> Görev A
Aşağıdaki Yıldırım Bayezid metninden "Kahrından Ölen Osmanlı" ifadesinden "bir Osmanlı hükümdarıdır." ifadesine kadar olan kısmı hiç değiştirmeden yazar mısınız?

> Sayfa metni

Site İçi Arama

tarih

Kahrından Ölen Osmanlı Sultanı: Yıldırım Bayezid Kimdir?

Ankara Savaşı sonrası Anadolu birliği bozuldu, devlet parçalandı, I. Murad zamanındaki sınırlara çekildi. Çelebi Mehmet, Rumeli topraklarındaki kuvvetli iskân ve sistem sayesinde devleti yeniden kurdu. Peygamberimizin, “Müjdeleyin, nefret ettirmeyin” sözü gereği, günümüzde süre gelen nefret söylemi terk edilmeli, rakip partiler karşılarındakini ihanet ile suçlamaktan vazgeçmelidir.

Yıldırım Bayezid, “Rûm Ülkesinin ve İmparatorunun Sultanı iken, esaret altında, kafes içinde kahrından ölen Sultan” olarak tarihimizde yerini almış bir Osmanlı hükümdarıdır. 

Hayatı

Osmanlı Devleti kurucusu Osman Gazi’nin torunu, I. Murad’ın oğlu olarak 1354 yılında doğdu. Annesi Gülçiçek Hatun’dur. Bayezid adı “Ebû veya Ebâ Yezid” şeklinde, Yezid’in babası manasına gelmektedir. İsmin, Mevlâna ve İbnü’l Arabi’nin piri olan Bayezid-i Bistami’den esinlenerek konduğu düşünülmektedir. Yıldırım unvanı ise babası Sultan Murad I. ile 1386 yılında Karamanoğlu Alaeddin Bey’e karşı yapılan Frenk Yazısı Savaşı’nda gösterdiği büyük cesaret ve her tarafa yetişebilme başarısından dolayı verilmiştir. Kendisi, sultanlığında “Celâl-ed Dîn” unvanını kullanmıştır.

> Kullanılacak kayıtlar
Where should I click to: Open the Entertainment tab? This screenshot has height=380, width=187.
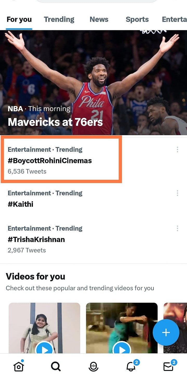[174, 19]
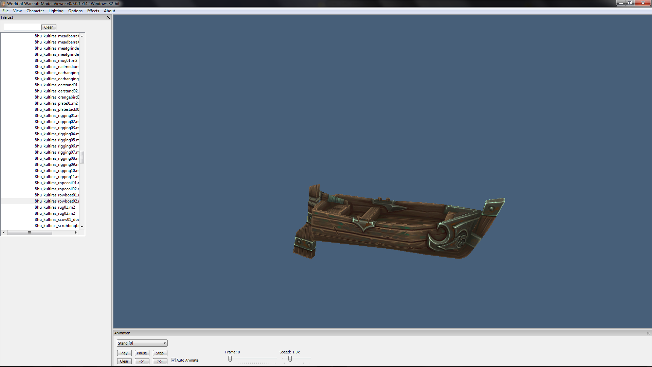Step to previous frame with << button
Viewport: 652px width, 367px height.
tap(142, 361)
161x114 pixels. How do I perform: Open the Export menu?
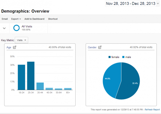tap(16, 19)
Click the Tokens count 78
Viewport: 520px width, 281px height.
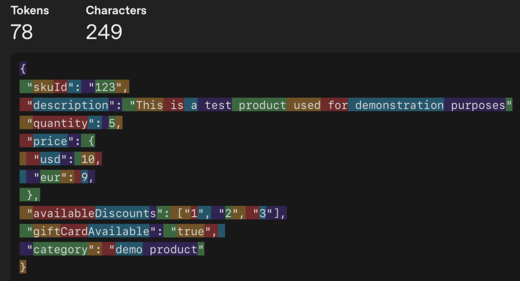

> Görev B
Yukarıdaki kayıtların tüm satırlarını, boş satırları atlayarak, her satıra bir dize düşecek biçimde bir JSON listesine çevirir misiniz? Resimleri cevaba almayın.

> Alıştırma çıktısı A
Kahrından Ölen Osmanlı Sultanı: Yıldırım Bayezid Kimdir?

Ankara Savaşı sonrası Anadolu birliği bozuldu, devlet parçalandı, I. Murad zamanındaki sınırlara çekildi. Çelebi Mehmet, Rumeli topraklarındaki kuvvetli iskân ve sistem sayesinde devleti yeniden kurdu. Peygamberimizin, “Müjdeleyin, nefret ettirmeyin” sözü gereği, günümüzde süre gelen nefret söylemi terk edilmeli, rakip partiler karşılarındakini ihanet ile suçlamaktan vazgeçmelidir.

Yıldırım Bayezid, “Rûm Ülkesinin ve İmparatorunun Sultanı iken, esaret altında, kafes içinde kahrından ölen Sultan” olarak tarihimizde yerini almış bir Osmanlı hükümdarıdır.

> Alıştırma çıktısı B
[
  "Where should I click to: Open the Entertainment tab? This screenshot has height=380, width=187.",
  "[174, 19]",
  "Step to previous frame with << button",
  "Viewport: 652px width, 367px height.",
  "tap(142, 361)",
  "161x114 pixels. How do I perform: Open the Export menu?",
  "tap(16, 19)",
  "Click the Tokens count 78",
  "Viewport: 520px width, 281px height."
]